My charge to you this year is two-fold. The charge comes from something that Don Armentrout shared with us last night at dinner. He said that unity is both a gift and a task. So first, my brothers and sisters, I charge you to receive the gift of unity.
That may be the most difficult part of this two-fold charge. Receiving is not something that we are used to doing; at least receiving without any strings attached, without any promises, without any reservations, without anything that has to do with our own merit. We always want to earn our salvation, it would seem.
And yet a Lutheran emphasis that we need to be made constantly aware of as we were last night, is that our salvation has very little to do with anything that we do, or say, or are. It was and is freely given as a gift. The gift is there and waiting to be received. We can’t earn the gift that is freely given.
The gift is unity
The gift is unity. Our Lord’s life and his ministry symbolized that unity. He did not look for uniformity. He called a diverse group of disciples to come together and to celebrate their diversity, to focus their attention on that which He proclaimed and that which He taught of the kingdom of God. He did not tell them to set aside their culture, but He called them to a greater loyalty and said that the loyalty that we subscribe to, the loyalty that we teach, is to the kingdom of God and this loyalty transcends any other loyalty, be it family, be it culture, be it race, be it community, be it our own personal causes and commitments.
Throughout the course of His ministry, Jesus had to correct and to teach where there were loyalties in conflict with the ultimate loyalty to God’s kingdom.
That was the gift. It was a gift that was given. It was a gift that was received. It was a gift that has been a part of the life of the Church ever since.

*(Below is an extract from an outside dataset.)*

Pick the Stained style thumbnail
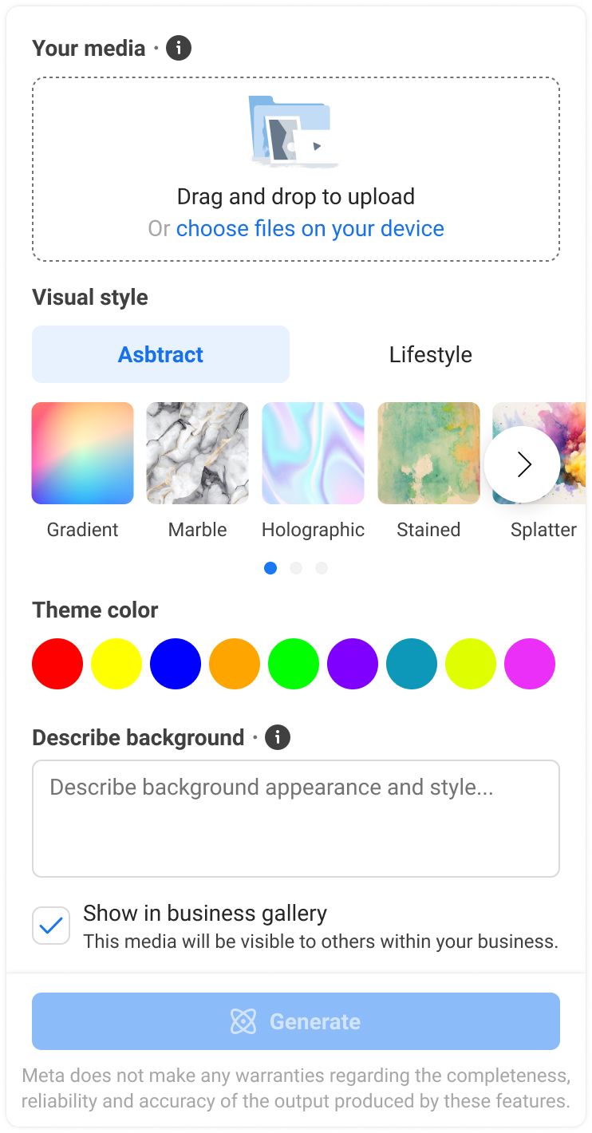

We look to that gift: we remember that gift and that is what we have been doing this past year as we looked at unity being revealed to us in the Holy Scriptures, in a common Creed that is a united confession of faith, in the Sacraments which are symbols of unity and finally in the office and the ministry of a bishop in which you all share.
So the gift is there. Would that we could, and would, receive it daily, freely, openly and gracefully.
Give it away
The gift, however, brings with it the need to give the gift away, again and again and again because the gift is love and that’s the second part of the charge.
Last night Don mentioned that unity is also a task. We have been about that task for these last two days. We are not called to set aside our differences, but rather to talk about them openly. We are not called to set aside our diversity.
We were created as unique individuals and children of a loving God who created each of us as a special person, as someone very precious.
But the gift brings with it the task and the task is love: to give not out of obligation but out of a sense of being loved. The task is to share. Sharing is the glue of unity.
The task begins with us individually in our relationship with Jesus Christ, our most immediate relationships, our families, our children, our spouses, our parents, our extended family and the communities of which we are a part. The context for this primary unity is the extended family that we call the Church.
Such a task is characterized by the hard work of openness, of honesty, of repenting when we have done something wrong, of admitting our shortcomings, of not looking to other persons to correct all of our problems for us but beginning to share in the task of sharing itself.
The hard work that produces the love which is the gift and task is trust. We as a Diocese need to learn how to trust one another in deeper ways.
We need to learn to move beyond the posturing, the self-aggrandizement of parochialism and regionalism in whatever form, We need to move beyond selfishness and self–justification recalling and recognizing that we are “justified by grace through faith”.
Faith is sharing the love that has been given to us freely as gift, the gift that is modeled in Scriptures, spoken to in the Creeds and experienced in the Sacraments. It has to do with how we trust one another and open ourselves to one another to receive so that we might give.
Such receiving and giving is difficult. It brings with it pain; it brings with it a constant need for reassessment; it brings with it a recognition that the task is ongoing and never complete. The warning is that when we think that we have arrived and completed the task, we are in trouble.
The task is Christian living, Christian living that calls us to be with and for one another in ways that matter deeply.
And so as we conclude this convention I charge you in the year ahead to remember the gift, to be open to Jesus Christ the lover, the lover of our souls. I charge you to take up the task of unity; to work toward the carrying and passing on and sharing of that love born of a deepened trust and an ability to risk with one another in new ways. Risk honesty and openness.
If we are able to do that in an intentional and conscious way in the next year, we will gather one year from now a strengthened and renewed people united more deeply as followers of’ Jesus Christ.